The teapot with no spout and no handle

Imagine you inherited an old teapot from your Gran.  It’s a beauty; a bulbous round body, perfect for letting the tea meld and infuse. The spout is less beautiful, if anything it’s a bit dumpy, but as any teapot aficionado will tell you, it’s not what it looks like it how it pours.  And this spout pours perfectly, an arc of malty brown tea curves out, with no spills, no drips, no late glugging and spluttering.  And the handle; just right in the hand and curved enough away from the body of the pot itself to ensure no burns. The lid however was lost. Maybe there never was a lid, but it doesn’t matter, as you would for ever be taking it off to stick in the spoon and stir up the mash.  However you look at it, it is the perfect teapot.

You take it on to Flog It.  Turns out the teapot is almost 1000 years old – possibly a touch more.  A thousand years making brews – concoctions with feverfew & dandelions at first no doubt, but later, the fruits of camellia sinensis.  There is no other teapot like it.  It is beyond compare, beyond value.

And it is a pot that defines.  This pot is made from raw materials than root it to one area; a land of sandy heaths, salt beds, rocky outcrops, sweeping plains and high hills.  Grassy tussocks and sand dunes; salt marshes, ripe with sorrel and samphire and river estuaries carrying the world’s trade.

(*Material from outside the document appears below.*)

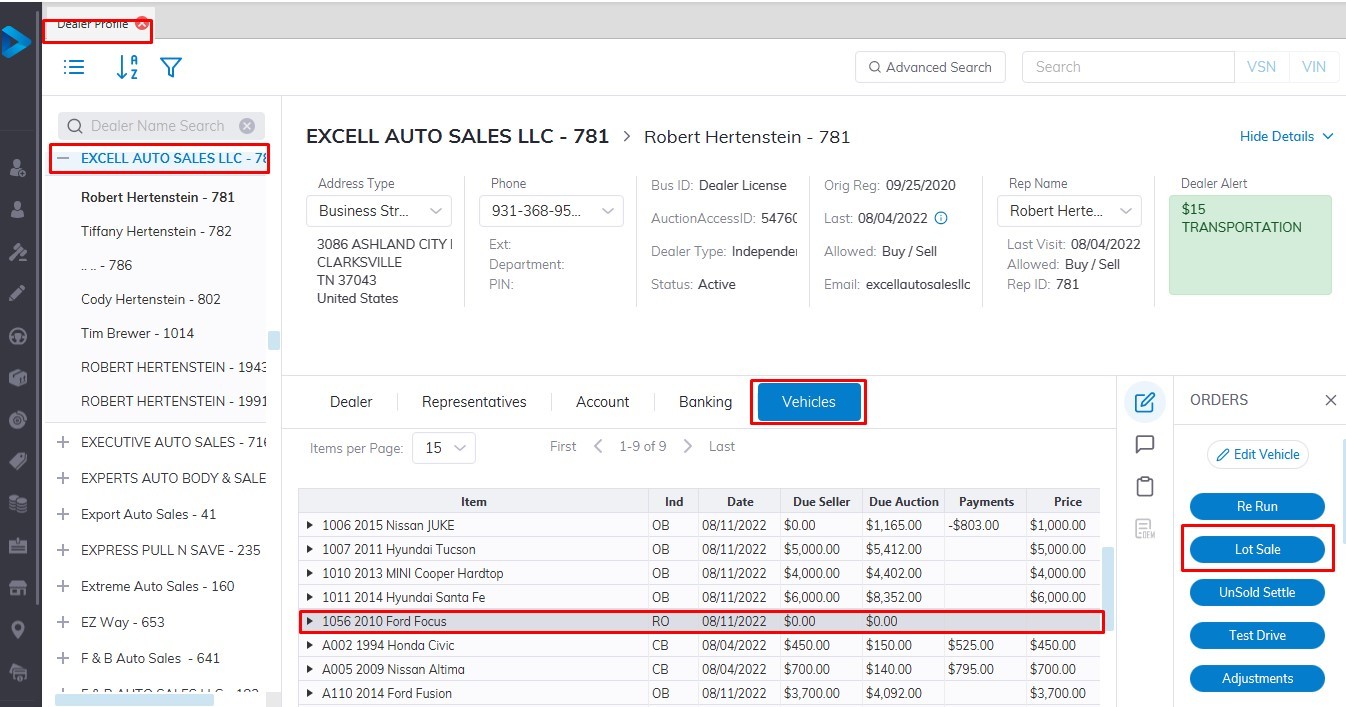Click the filter funnel icon

[x=171, y=67]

It says: “I am from here, and only here. This is my land, and I am proud”.  It is priceless not just in what it is worth but also what it means.

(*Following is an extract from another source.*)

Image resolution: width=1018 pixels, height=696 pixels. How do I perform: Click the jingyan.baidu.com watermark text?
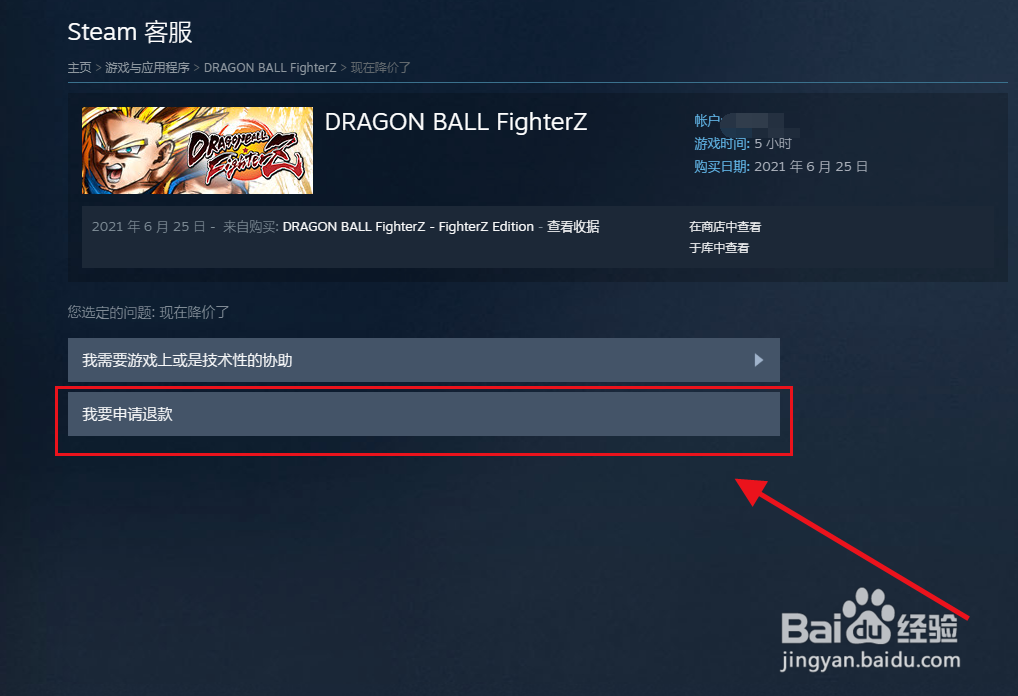870,660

Yet the teapot is disfigured.  Nameless bureaucrats with no feeling for place, no respect for  the timelines of centuries cutting through the ages break the pot.  They snap off the spout and roughly glue it onto a plasticine teacup.  They crack off the handle thinking it will sit better with another service.  And they stick on a lid that doesn’t match and isn’t needed.

See, the teapot isn’t a teapot after all. It is a place. It is my home. It is disfigured, an insult to the lands my family passed down to me, the stories they told. The teapot is my county. A county with a round body for the perfect brew; a spout that connects to the sea and lands belong and a handle, that reaches into the high hills making connections, now severed for administrative neatness.

But when this year’s Tour de France passes “through Derbyshire” and when the Open Gold Championship is won in “Merseyside”, I breathe: enough is enough.  It is time for rebirth.

Cheshire & Its Hundreds_fotorHistorical notes:

This is a map of the ancient county of Cheshire and its hundreds. Stretching from The Wirral in the west up into the High Peak in the east. Bordered to the north by the river Mersey (although this was an area of contention for many years between Lancashire and Cheshire), the south west by the River Dee and in the south east by the hills of Congleton Edge and Mow Cop. At the time of Domesday, the county spread further west into areas that are now north Wales. For almost 900 years it enjoyed its distinctive shape and became known as the teapot with no lid.

On 1st April 1974, following the Local Government Act of 1972,  the county ceased to exist in its teapotian form, as local government was reorganised. The main urban centres passed to other counties (Stockport, Altrincham and Stalybridge to Greater Manchester), Birkinhead, Wallasey, Hoylake to Merseyside. The new administrative area gained Warrington, north of the Mersey as a nose-thumb to Lancastrians of old.  The High Peak spur was to stay in Cheshire but in the end was joined to Derbyshire because it would have become an ‘exclave’ (unattached) and therefore untidy in the eyes of the 70’s bureaucrats.  I mean, we can’t have Cheshire Bin Wagons driving through Greater Manchester, can we? Today, officially, the county of Cheshire does not exist following a further reorganisation in 2009, being split into four administrative boroughs including ‘Cheshire East’ (rather than East Cheshire) and Cheshire West & Chester (rather than Chester & West Cheshire).

To date, there seems to be general ambivalence (maybe lack of awareness) to the cause of reuniting the County, unlike in other areas (Huntingdonshire anyone?).  But the ‘lost’ areas make up a critical part of the county’s sense of self, part of its geographic variety and in some respects cement the county’s northern roots – the border with for example Yorkshire is now lost (and indeed, some areas historically in the county of Yorkshire now lie in Greater Manchester – I mean, come on).  

I want to go up Longdendale in the county of Cheshire, climb up through Woodhead and Holme Moss and drop into Holmfirth for tea with our neighbours, in the county of Yorkshire again.  And have that tea from a mended teapot.